Requirement: Print the listing below verbatim, passing over each picture.

The data:
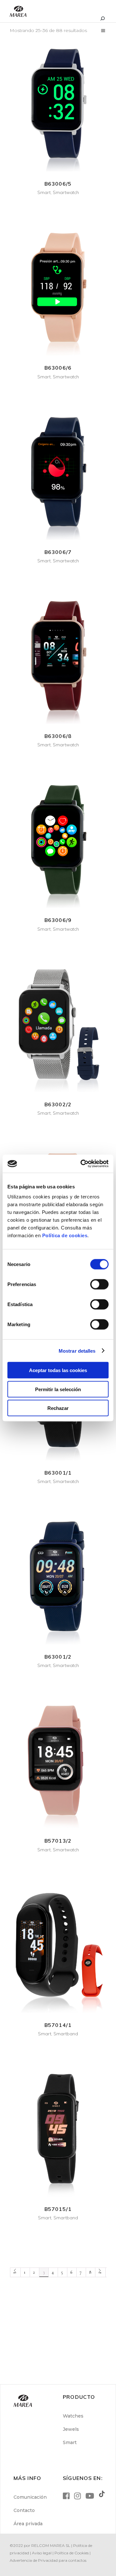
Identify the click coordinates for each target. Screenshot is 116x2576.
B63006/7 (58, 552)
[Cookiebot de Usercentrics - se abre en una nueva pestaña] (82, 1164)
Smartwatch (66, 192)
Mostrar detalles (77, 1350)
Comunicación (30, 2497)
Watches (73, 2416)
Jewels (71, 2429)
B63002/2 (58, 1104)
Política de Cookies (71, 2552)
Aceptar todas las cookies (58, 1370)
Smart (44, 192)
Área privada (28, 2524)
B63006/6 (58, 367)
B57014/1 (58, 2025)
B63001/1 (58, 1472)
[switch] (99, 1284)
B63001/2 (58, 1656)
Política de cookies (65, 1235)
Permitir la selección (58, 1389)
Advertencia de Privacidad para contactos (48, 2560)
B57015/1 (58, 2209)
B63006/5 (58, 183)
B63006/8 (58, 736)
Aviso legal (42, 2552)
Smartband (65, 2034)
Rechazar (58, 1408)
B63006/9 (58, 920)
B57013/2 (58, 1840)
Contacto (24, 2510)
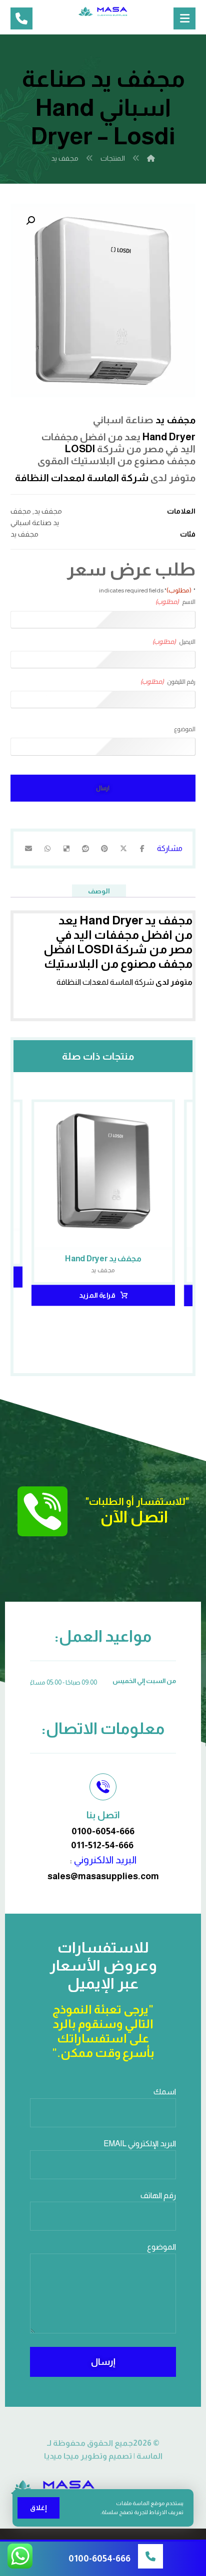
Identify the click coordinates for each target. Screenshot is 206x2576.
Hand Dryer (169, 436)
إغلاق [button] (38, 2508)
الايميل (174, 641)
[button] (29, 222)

Written response:
Identify the click coordinates for each target. Screenshot is 116x2576.
B63006/7 (58, 552)
[Cookiebot de Usercentrics - se abre en una nueva pestaña] (82, 1164)
Smartwatch (66, 192)
Mostrar detalles (77, 1350)
Comunicación (30, 2497)
Watches (73, 2416)
Jewels (71, 2429)
B63002/2 (58, 1104)
Política de Cookies (71, 2552)
Aceptar todas las cookies (58, 1370)
Smart (44, 192)
Área privada (28, 2524)
B63006/6 (58, 367)
B57014/1 (58, 2025)
B63001/1 (58, 1472)
[switch] (99, 1284)
B63001/2 (58, 1656)
Política de cookies (65, 1235)
Permitir la selección (58, 1389)
Advertencia de Privacidad para contactos (48, 2560)
B57015/1 (58, 2209)
B63006/5 (58, 183)
B63006/8 (58, 736)
Aviso legal (42, 2552)
Smartband (65, 2034)
Rechazar (58, 1408)
B63006/9 (58, 920)
B57013/2 (58, 1840)
Contacto (24, 2510)
Identify the click coordinates for each target. Screenshot is 206x2576.
Hand Dryer (169, 436)
إغلاق [button] (38, 2508)
الايميل (174, 641)
[button] (29, 222)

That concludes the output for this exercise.